The beginner exerciser wants to burn fat, build endurance, and gain strength. This occurs from sets of 20-25 reps and 3 to 8 sets of perhaps ten exercises in a session. Additional fat burning occurs with a warm up and warm down low impact aerobic exercise. Understanding the nutrition that should accompany this training is important.
A moderate exerciser can increase resistance training intensity with heavier weights in which sets of 12 to 16 reps are completed in 3 to 8 sets. The reps are dictated by the muscle fibers they activate. Different reps induce different muscle fibers and have different results.

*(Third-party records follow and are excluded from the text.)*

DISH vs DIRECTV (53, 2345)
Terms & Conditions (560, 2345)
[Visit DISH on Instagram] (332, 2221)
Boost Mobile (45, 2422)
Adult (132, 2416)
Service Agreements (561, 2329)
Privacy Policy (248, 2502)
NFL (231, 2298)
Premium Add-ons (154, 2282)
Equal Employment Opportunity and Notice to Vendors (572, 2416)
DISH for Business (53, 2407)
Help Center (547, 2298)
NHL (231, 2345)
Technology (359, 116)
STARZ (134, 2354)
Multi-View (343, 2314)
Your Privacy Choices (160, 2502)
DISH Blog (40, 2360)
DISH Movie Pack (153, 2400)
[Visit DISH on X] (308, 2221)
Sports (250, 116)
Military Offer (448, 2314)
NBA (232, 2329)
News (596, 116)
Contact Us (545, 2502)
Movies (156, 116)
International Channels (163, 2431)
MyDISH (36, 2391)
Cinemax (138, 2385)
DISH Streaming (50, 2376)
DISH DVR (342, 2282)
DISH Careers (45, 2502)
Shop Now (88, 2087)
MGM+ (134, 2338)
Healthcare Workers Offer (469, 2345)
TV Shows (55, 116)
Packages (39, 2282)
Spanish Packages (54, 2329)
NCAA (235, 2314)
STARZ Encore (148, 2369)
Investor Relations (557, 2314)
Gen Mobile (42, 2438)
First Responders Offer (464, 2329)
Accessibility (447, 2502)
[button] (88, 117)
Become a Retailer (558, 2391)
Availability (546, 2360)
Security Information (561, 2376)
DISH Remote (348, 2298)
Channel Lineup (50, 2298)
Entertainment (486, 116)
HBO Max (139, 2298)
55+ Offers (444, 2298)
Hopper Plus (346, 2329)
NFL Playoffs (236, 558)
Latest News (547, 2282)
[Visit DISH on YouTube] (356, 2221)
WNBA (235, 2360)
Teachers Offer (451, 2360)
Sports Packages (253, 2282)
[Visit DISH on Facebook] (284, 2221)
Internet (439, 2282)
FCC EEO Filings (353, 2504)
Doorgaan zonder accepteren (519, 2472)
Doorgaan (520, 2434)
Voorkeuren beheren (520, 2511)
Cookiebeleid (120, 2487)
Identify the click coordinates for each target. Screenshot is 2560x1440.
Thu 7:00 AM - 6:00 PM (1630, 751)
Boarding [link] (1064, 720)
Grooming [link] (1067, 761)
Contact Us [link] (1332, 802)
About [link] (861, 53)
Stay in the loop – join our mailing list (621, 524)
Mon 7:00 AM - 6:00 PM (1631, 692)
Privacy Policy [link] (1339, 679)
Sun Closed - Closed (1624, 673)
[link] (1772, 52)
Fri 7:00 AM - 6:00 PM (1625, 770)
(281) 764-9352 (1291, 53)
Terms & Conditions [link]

A serious resistance trainer wants to stimulate fast twitch white muscle fibers and will exercise at near maximum loads for 4 to 6 reps to build muscle and maximize strength. The fast twitch white muscle fibers are the only ones that increase in size.
Nutrition is Fitness
Intense exercise nutrition begins with consuming carbohydrates and protein a few hours before exercise and following exercise with the same consumption. Muscles will store glucose as glycogen in the muscles after eating and restore glucose while repairing muscle after exercise with the right nutrients. Otherwise, in both cases, the body will feed on muscle to provide the fuel.
Fitness requires focus and needs to be prioritized. This is why fitness enthusiasts soon find their focus is their life style.